# Problem to solve:
Without changing a character, output all of the records.

■ ■ ■ ■

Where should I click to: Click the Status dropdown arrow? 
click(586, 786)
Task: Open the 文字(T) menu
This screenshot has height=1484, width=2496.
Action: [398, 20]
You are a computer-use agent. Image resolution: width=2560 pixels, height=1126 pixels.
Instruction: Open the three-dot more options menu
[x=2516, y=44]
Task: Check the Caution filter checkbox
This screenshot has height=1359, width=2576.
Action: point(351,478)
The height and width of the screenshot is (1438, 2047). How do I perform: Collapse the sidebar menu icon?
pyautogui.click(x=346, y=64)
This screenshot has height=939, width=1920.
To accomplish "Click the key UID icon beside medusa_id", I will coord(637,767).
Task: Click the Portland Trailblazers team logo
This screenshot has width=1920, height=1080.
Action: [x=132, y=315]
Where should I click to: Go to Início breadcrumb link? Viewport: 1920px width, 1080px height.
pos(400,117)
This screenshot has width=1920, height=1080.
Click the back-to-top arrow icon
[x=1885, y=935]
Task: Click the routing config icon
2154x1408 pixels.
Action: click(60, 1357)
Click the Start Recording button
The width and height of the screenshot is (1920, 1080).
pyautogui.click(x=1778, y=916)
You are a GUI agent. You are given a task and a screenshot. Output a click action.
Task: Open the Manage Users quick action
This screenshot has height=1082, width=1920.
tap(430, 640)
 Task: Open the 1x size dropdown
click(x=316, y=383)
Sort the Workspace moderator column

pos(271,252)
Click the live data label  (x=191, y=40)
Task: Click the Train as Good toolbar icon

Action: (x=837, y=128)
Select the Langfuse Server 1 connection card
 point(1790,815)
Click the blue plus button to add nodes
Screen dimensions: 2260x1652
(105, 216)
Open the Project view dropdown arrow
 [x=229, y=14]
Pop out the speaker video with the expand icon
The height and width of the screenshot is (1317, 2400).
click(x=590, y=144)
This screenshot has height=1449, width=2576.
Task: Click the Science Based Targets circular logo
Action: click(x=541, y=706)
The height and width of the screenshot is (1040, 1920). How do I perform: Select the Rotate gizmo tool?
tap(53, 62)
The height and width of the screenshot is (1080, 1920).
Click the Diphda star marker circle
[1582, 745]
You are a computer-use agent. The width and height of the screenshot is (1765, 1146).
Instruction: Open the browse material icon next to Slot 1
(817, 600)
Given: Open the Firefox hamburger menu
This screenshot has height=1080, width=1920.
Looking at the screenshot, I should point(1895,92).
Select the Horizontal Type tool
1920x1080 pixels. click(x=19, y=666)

■ ■ ■ ■

# Response to this task:
Where should I click to: Click the Status dropdown arrow? 
click(586, 786)
Task: Open the 文字(T) menu
This screenshot has height=1484, width=2496.
Action: [398, 20]
You are a computer-use agent. Image resolution: width=2560 pixels, height=1126 pixels.
Instruction: Open the three-dot more options menu
[x=2516, y=44]
Task: Check the Caution filter checkbox
This screenshot has height=1359, width=2576.
Action: point(351,478)
The height and width of the screenshot is (1438, 2047). How do I perform: Collapse the sidebar menu icon?
pyautogui.click(x=346, y=64)
This screenshot has height=939, width=1920.
To accomplish "Click the key UID icon beside medusa_id", I will coord(637,767).
Task: Click the Portland Trailblazers team logo
This screenshot has width=1920, height=1080.
Action: [x=132, y=315]
Where should I click to: Go to Início breadcrumb link? Viewport: 1920px width, 1080px height.
pos(400,117)
This screenshot has width=1920, height=1080.
Click the back-to-top arrow icon
[x=1885, y=935]
Task: Click the routing config icon
2154x1408 pixels.
Action: click(60, 1357)
Click the Start Recording button
The width and height of the screenshot is (1920, 1080).
pyautogui.click(x=1778, y=916)
You are a GUI agent. You are given a task and a screenshot. Output a click action.
Task: Open the Manage Users quick action
This screenshot has height=1082, width=1920.
tap(430, 640)
 Task: Open the 1x size dropdown
click(x=316, y=383)
Sort the Workspace moderator column

pos(271,252)
Click the live data label  (x=191, y=40)
Task: Click the Train as Good toolbar icon

Action: (x=837, y=128)
Select the Langfuse Server 1 connection card
 point(1790,815)
Click the blue plus button to add nodes
Screen dimensions: 2260x1652
(105, 216)
Open the Project view dropdown arrow
 [x=229, y=14]
Pop out the speaker video with the expand icon
The height and width of the screenshot is (1317, 2400).
click(x=590, y=144)
This screenshot has height=1449, width=2576.
Task: Click the Science Based Targets circular logo
Action: click(x=541, y=706)
The height and width of the screenshot is (1040, 1920). How do I perform: Select the Rotate gizmo tool?
tap(53, 62)
The height and width of the screenshot is (1080, 1920).
Click the Diphda star marker circle
[1582, 745]
You are a computer-use agent. The width and height of the screenshot is (1765, 1146).
Instruction: Open the browse material icon next to Slot 1
(817, 600)
Given: Open the Firefox hamburger menu
This screenshot has height=1080, width=1920.
Looking at the screenshot, I should point(1895,92).
Select the Horizontal Type tool
1920x1080 pixels. click(x=19, y=666)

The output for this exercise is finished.